Days 11 & 12: Spend two days immersed in art and architecture on Naoshima Island
If you’re reading this, you may already know about Naoshima – though if you don’t, I’ll tell you why it’s so amazing.
Naoshima is a small and formerly remote island that is now becoming one of the world’s most noteworthy art destinations. Yayoi Kusama pumpkin sculptures and Tadao Ando-designed buildings blend in with the surrounding seascape.
The incredible Chichu Art Museum alone is worth the visit, but in addition to the island’s many art offerings, one of the highlights is a stay at the coveted Benesse House, which doubles as museum and hotel.
Choose from the strikingly simple rooms in the Benesse House Museum, the fantastical Oval building’s beautifully-appointed rooms overlooking the Inland Sea, the Park (one of Ando’s rare wooden structures) with its lovely views of the mountains of Shikoku, or Beach, with its spacious and airy guest rooms just steps from the shore.
Day 13: Ryokan and onsen: Japanese hospitality in stunning Izu
After two days of art on Naoshima, you’ll begin the trip back to Tokyo. But you’ll be hopping off the bullet train for a detour into the Izu Peninsula,just southwest of Tokyo.
For your final night in Japan, enjoy a splurge you’ll never forget! There’s no more relaxing way to immerse yourself in traditional Japanese culture than with a night at a ryokan (traditional Japanese-style inn).
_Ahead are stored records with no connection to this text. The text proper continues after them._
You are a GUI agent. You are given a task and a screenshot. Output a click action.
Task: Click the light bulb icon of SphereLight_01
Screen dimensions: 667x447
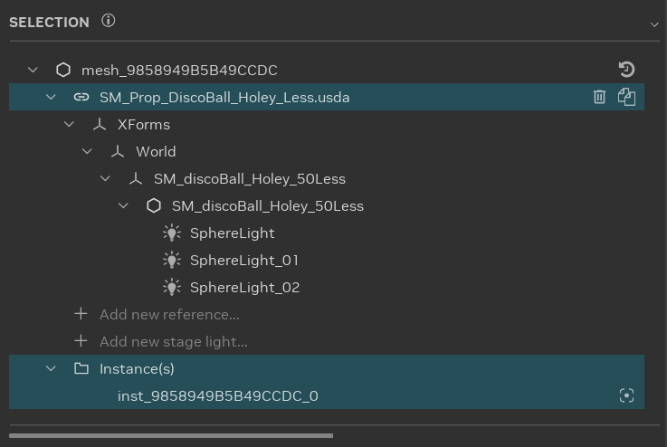[x=171, y=260]
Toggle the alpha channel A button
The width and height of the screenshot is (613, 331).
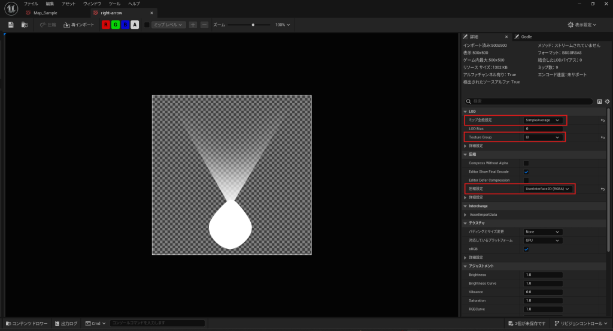point(135,25)
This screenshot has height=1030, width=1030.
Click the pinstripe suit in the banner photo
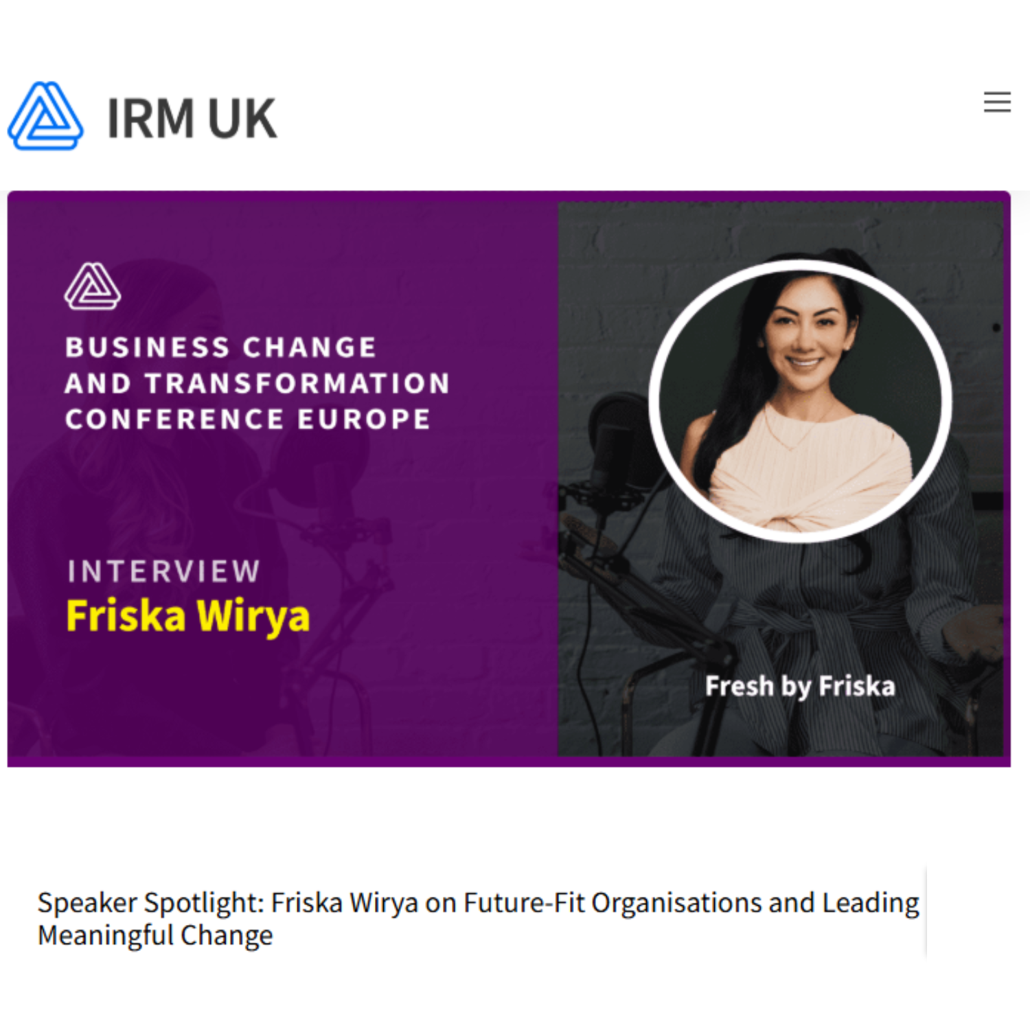(x=824, y=618)
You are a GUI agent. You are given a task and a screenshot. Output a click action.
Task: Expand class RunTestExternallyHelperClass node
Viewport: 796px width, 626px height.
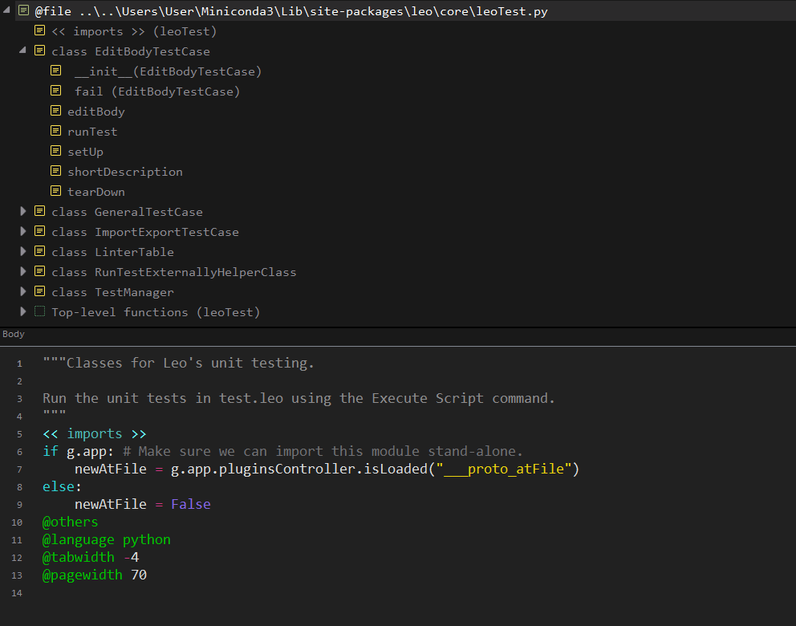22,271
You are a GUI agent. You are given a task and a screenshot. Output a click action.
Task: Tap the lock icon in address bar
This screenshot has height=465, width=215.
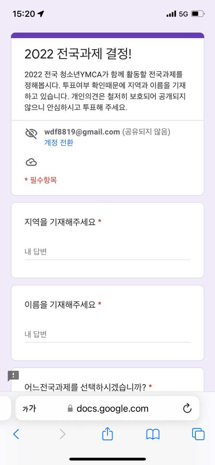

Blessedly within reach of Tokyo, Izu Hanto (Peninsula) is home to unspoilt emerald forests, rugged coastlines, and wonderful ryokans and onsen.
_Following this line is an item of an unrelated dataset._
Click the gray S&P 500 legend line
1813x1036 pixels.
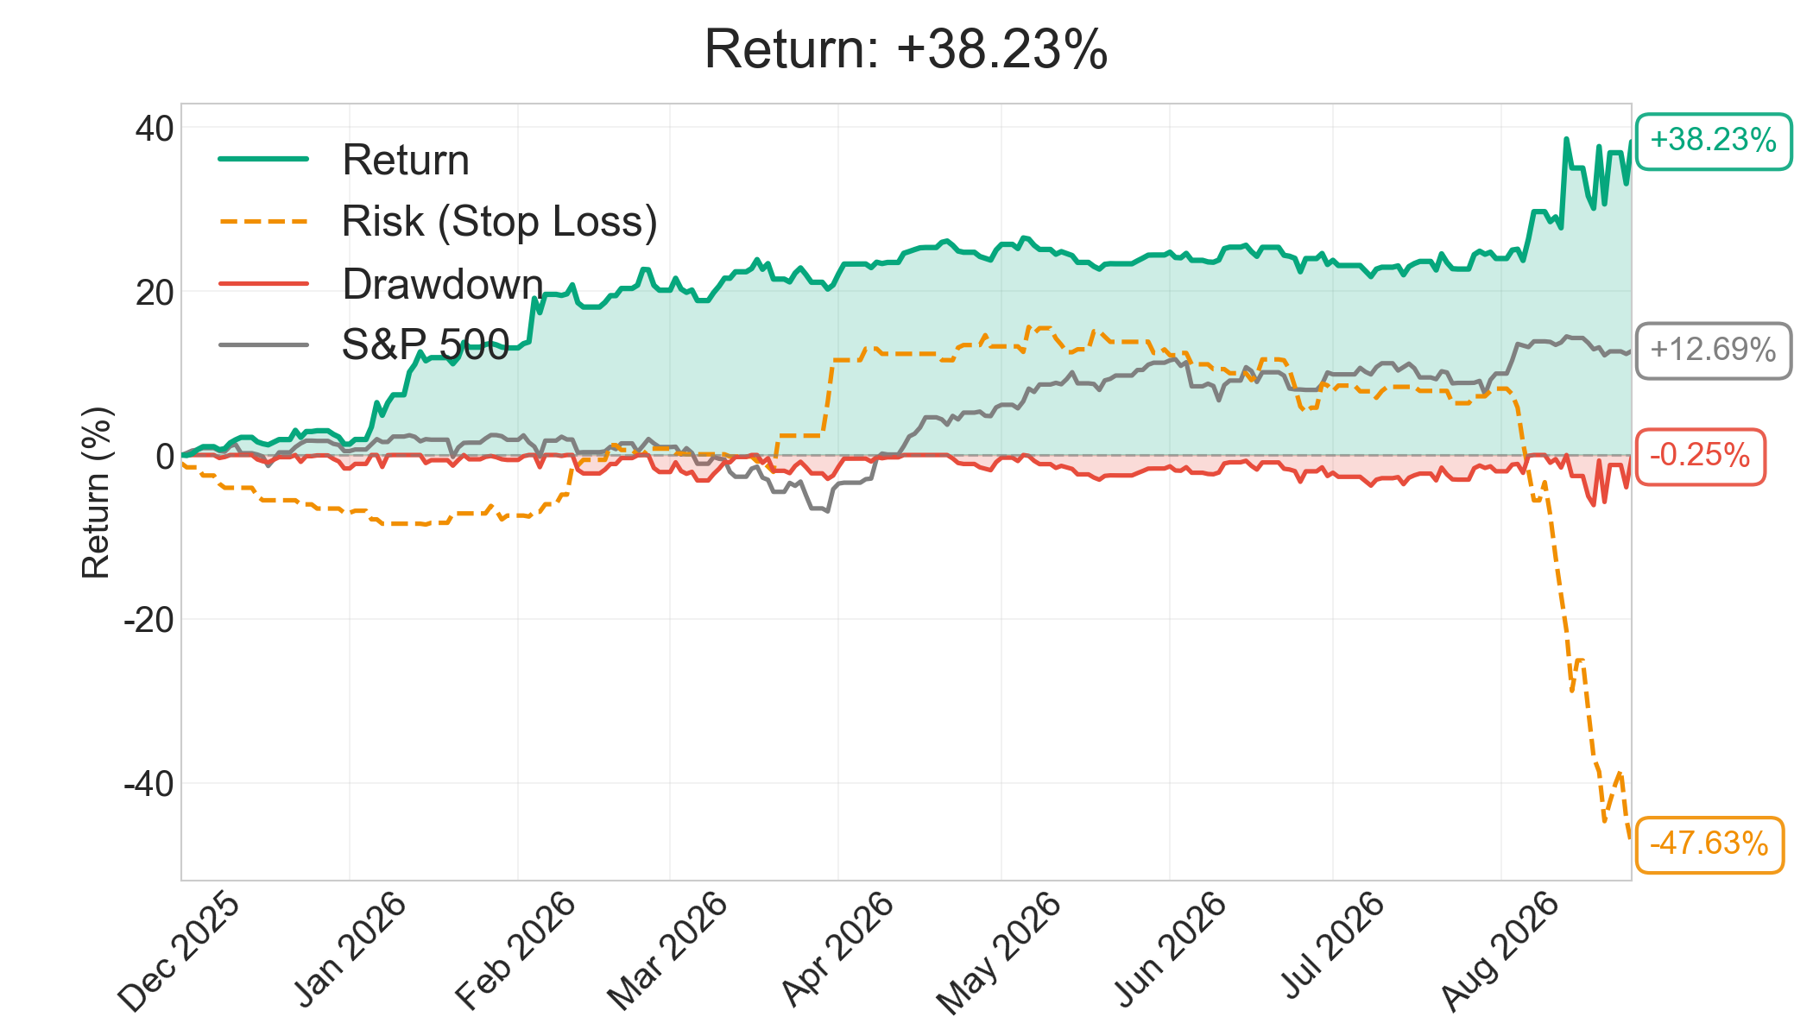point(263,345)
After a rejuvenating soak in the healing waters, put on your yukata (robe) and you’ll be treated to a lavish, multi-course kaiseki dinner. Enjoy a dreamy sleep before your return to Tokyo tomorrow.
Day 14: A final morning in Japan, and evening departure
Your final day begins with an early-morning soak in the open-air onsen, and an unforgettable Japanese breakfast.
Then it’s time for the easy and pleasant train trip to Tokyo, where you’ll spend your last few hours in Japan.
Enjoy one final stroll — and another meal! — before it’s time to head to the airport.
Come back again soon! Arigatou gozaimashita!